Implement Ability to Regenerate All MR Diffs
Everyone can contribute. Help move this issue forward while earning points, leveling up and collecting rewards.
Release notes
Problem to solve
As an Administrator of a GitLab instance, I want to be able to regenerate MR diff data, so that I can omit this information from my backup and rest easily. I would also like to be able to regenerate this data if I notice a problem operationally - for example, if the storage storing the external_diffs data has been cleared out erroneously.
In the GitLab backup solution, it is possible to specify --skip external_diffs
to skip backup of MR Diffs. This is particularly valuable for self-hosted GitLab solutions when MR Diffs are configured to use Object Storage (i.e. S3). By skipping the backup of external diffs, it makes the backup more efficient by negating the need to fetch and tar every diff from object storage, just to (probably) upload the entire backup to object storage again at the end of the process. This has, in our testing, reduced backup times from around an hour to a few minutes.
This does mean that external_diff backup restores need to be treated slightly differently, as it won't be backed up or restored as part of the overall backup process. We've guaranteed the integrity of our external diff data by enabling S3 Versioning on the bucket containing it, and also intend to configure AWS Backup rules for this bucket.
However, in the strictest sense, it should not be needed to back this data up at all. Merge request diff information should be regeneratable, as it does not contain any new information than is already contained within the application.
It would be nice to have a rake task that could be run to say: "regenerate all of the merge request diff data, as we think something's wrong with it". This should be possible, as the repository data, merge request data and everything else should already be present.

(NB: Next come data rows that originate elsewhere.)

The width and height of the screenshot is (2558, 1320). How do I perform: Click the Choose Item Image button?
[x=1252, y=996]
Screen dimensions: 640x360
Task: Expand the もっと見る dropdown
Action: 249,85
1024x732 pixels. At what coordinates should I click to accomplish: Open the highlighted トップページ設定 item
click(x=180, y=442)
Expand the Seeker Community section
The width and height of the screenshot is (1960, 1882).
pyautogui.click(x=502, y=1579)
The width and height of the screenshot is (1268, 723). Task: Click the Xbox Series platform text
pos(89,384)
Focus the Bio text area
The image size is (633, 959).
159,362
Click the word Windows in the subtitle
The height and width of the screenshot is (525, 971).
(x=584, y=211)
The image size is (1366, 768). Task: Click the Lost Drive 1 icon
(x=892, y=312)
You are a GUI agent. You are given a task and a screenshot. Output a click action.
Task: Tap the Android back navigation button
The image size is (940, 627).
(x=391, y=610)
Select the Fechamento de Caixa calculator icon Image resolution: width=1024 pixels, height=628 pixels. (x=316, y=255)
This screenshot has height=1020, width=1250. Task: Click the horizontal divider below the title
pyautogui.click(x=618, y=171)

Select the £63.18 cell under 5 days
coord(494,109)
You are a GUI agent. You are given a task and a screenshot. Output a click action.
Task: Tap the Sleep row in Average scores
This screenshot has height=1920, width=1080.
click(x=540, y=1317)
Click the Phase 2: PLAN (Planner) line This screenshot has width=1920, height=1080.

It might be possible to add this to the current restore process - simply regenerate these diffs as part of a GitLab backup restore operation, rather than them needing to be a distinct part of the backup restore process (i.e. assume that this should be regenerated rather than restored in all restore instances). This would save customers a lot of disk space in their backups in large installations.
Intended users
Administrators, sysadmins, devops / platform / SRE engineers and developers responsibility for the operation of self-hosted GitLab instances.
User experience goal
As an administrator, I should be able to run a rake task that kicks off a regeneration of all merge request diff information, recreating it in external object storage if necessary. If I have a broken MR (i.e. with no external files available), it should be fixed after running this.
Proposal
A rake task that can be executed by the administrator would be the ideal solution. I should be able to run a rake task that kicks off a regeneration of all merge request diff information, recreating it in external object storage if necessary. If I have a broken MR (i.e. with no external files available), it should be fixed after running this.
In this way, the rake task could be considered a part of "disaster recovery" should something happen to the storage of diffs.
Further details
It is possible to do this on a "per-repository" basis already - see the note on this support issue: #214356 (comment 737579031)
This feature proposal involves potentially using the above solution but making it more applicable to an entire instance - i.e. a task to go through each MR and ensure valid diffs are present and exist, and recreate them if they're not.
Also see GitLab Support #289327 where I (under my organization's email) confirm that regenerating this data is possible.
Permissions and Security
Administrators with permission to take and restore backups are the primary audience, so those roles which apply to those tasks are suitable.
Documentation
Documentation changes to Backup and restore architectural documentation to describe this new feature, along with any other relevant backup/restore pages.
Availability & Testing
None; this feature request should make backups smaller and more reliable as it would be possible to regenerate the latest state of this data rather than relying on a "snapshot" from a previous backup which could be old.
Available Tier
I think this should be available in all tiers that can use the backup functionality, but happy to defer to you.
Feature Usage Metrics
Happy to leave this to GitLab to determine if appropriate.
What does success look like, and how can we measure that?
Customers can configure their backups to ignore external_diff data. Reporting on the size of this data and that it has been "saved" from backups might be a valid success metric. This in turn reduces cost to customers through object storage bills for backups (i.e. we store backups in S3) and space in on-premises backup solutions (SAN/NAS space, etc)
What is the type of buyer?
Those who are responsible for maintenance, backup, restore, availability and operation of GitLab. They will be reassured knowing that features like this are present in backup solutions.
Is this a cross-stage feature?
Unknown - happy to take GitLab's steer here.
What is the competitive advantage or differentiation for this feature?
Straightforward disaster recovery. Faster, more consistent backups?
Links / references
See GitLab support case #289327 for the original enquiry